Solriamfetol Suppresses Inflammation and Fibrosis via Adenosine Deaminase Inhibition in a Murine Model of an Idiopathic Pulmonary Fibrotic Disease

Background: Solriamfetol, a dopamine and norepinephrine reuptake inhibitor widely used in narcolepsy management, has not been thoroughly investigated for its anti-fibrotic and anti-inflammatory properties. Herein, we investigated its potential therapeutic applications and underlying mechanisms in both cellular and murine models of pulmonary fibrosis. Methods: To induce fibrosis, C57BL/6 male mice (six-week-old) were administered bleomycin via the intratracheal route. These animals subsequently received solriamfetol orally once per day at dosages of 3 or 10 mg/kg. Histological and immunohistochemical techniques were employed to evaluate inflammatory cell infiltration, collagen accumulation, and α-smooth muscle actin (α-SMA) expression in bronchoalveolar lavage samples and lung tissue sections. Cytokine levels were measured by ELISA, and gene/protein expression of pro-fibrotic markers, A2A/A2B adenosine receptors (ARs), adenylate cyclases (ACs), Epac, KCa3.1, and adenosine deaminase (ADA) were assessed via quantitative PCR and Western blot. Electrophysiological recordings evaluated KCa3.1 channel activity. Purified ADA and normal human lung fibroblasts (NHLFs) were treated with solriamfetol to assess effects on ADA activity and levels of cAMP and adenosine, respectively.
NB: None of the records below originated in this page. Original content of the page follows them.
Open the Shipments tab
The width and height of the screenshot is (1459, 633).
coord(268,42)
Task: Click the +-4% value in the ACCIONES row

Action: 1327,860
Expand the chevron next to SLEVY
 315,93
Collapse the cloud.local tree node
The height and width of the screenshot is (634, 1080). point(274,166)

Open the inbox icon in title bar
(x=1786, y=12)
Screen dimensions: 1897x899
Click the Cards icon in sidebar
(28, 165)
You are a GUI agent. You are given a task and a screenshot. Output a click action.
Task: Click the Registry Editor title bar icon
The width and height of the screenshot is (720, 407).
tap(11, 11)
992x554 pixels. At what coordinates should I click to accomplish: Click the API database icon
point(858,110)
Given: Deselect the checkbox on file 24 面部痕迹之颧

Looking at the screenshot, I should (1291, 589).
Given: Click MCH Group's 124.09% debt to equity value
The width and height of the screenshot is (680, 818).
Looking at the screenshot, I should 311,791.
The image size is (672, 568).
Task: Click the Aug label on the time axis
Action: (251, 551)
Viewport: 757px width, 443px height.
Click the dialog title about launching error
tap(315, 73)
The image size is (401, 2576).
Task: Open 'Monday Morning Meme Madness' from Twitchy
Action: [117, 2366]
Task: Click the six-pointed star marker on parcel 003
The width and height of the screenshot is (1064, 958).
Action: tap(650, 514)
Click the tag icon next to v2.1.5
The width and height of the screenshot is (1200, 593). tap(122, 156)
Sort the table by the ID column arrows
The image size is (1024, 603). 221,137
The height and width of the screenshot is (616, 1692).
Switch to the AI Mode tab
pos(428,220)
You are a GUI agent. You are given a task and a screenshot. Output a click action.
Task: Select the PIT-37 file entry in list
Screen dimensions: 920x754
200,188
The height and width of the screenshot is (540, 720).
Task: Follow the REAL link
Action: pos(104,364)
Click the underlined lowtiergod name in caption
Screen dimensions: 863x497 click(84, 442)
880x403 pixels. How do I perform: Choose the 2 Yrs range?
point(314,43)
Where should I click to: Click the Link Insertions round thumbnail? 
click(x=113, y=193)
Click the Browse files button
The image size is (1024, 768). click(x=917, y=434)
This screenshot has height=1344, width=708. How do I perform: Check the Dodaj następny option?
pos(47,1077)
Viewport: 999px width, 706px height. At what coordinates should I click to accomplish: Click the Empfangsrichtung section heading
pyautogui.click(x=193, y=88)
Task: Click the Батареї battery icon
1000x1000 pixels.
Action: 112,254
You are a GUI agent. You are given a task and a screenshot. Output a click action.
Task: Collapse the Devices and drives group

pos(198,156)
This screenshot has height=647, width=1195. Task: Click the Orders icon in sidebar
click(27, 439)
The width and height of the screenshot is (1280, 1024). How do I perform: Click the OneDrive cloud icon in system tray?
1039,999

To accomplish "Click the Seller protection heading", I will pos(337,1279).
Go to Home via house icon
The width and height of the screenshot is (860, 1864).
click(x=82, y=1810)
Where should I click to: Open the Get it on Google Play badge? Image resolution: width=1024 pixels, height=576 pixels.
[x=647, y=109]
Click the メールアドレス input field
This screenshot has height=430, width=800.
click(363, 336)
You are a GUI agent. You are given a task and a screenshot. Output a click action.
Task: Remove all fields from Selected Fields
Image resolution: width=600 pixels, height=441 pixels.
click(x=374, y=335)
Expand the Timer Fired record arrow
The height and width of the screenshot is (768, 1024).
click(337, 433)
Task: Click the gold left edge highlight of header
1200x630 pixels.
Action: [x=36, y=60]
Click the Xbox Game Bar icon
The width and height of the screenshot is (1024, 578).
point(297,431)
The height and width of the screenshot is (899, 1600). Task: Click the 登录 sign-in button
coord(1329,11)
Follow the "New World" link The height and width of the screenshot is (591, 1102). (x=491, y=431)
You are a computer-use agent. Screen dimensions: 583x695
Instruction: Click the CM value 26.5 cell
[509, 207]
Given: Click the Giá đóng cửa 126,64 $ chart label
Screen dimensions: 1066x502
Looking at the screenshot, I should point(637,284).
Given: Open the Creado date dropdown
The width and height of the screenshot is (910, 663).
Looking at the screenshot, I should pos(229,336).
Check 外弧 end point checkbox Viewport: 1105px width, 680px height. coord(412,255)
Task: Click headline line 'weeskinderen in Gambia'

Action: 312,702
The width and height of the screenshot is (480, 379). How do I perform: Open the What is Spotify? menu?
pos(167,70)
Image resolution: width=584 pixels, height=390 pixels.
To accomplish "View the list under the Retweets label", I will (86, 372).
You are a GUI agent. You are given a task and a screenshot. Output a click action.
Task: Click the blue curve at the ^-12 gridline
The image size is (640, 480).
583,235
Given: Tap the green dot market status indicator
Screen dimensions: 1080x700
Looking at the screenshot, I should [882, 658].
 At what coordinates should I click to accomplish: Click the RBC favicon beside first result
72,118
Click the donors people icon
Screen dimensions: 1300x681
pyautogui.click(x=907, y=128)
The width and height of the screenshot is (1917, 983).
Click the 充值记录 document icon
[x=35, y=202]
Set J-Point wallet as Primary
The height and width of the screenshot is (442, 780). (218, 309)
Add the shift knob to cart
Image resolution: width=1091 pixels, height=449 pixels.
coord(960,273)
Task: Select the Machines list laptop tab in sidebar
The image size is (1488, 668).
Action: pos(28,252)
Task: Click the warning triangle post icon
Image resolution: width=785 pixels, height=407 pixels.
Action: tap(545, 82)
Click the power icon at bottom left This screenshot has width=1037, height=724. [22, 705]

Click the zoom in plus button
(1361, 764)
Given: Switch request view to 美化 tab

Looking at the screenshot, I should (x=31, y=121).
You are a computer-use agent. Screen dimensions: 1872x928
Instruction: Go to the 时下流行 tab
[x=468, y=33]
Results: Solriamfetol significantly reduced inflammatory cell infiltration, collagen accumulation, and α-SMA expression in fibrotic lungs. Solriamfetol restored downregulated A2AAR, A2BAR, ACs, and Epac, while suppressing ADA expression and activity, resulting in elevated extracellular adenosine and intracellular cAMP. The intervention potentiated Epac signaling and inhibited fibroblast activation. Solriamfetol inhibited the KCa3.1 current in fibroblasts and reduced KCa3.1 protein expression levels in TGFβ-treated fibroblasts and lung tissues from bleomycin-challenged mice. Notably, these effects were abolished by A2AAR or A2BAR antagonists, implying that they occur through AR-mediated pathways. Conclusions: Solriamfetol inhibits ADA and reinforces adenosine–cAMP signaling, suppressing pathological fibroblast activation. These findings suggest its therapeutic utility as a novel anti-fibrotic compound for various fibrotic diseases, including pulmonary fibrosis.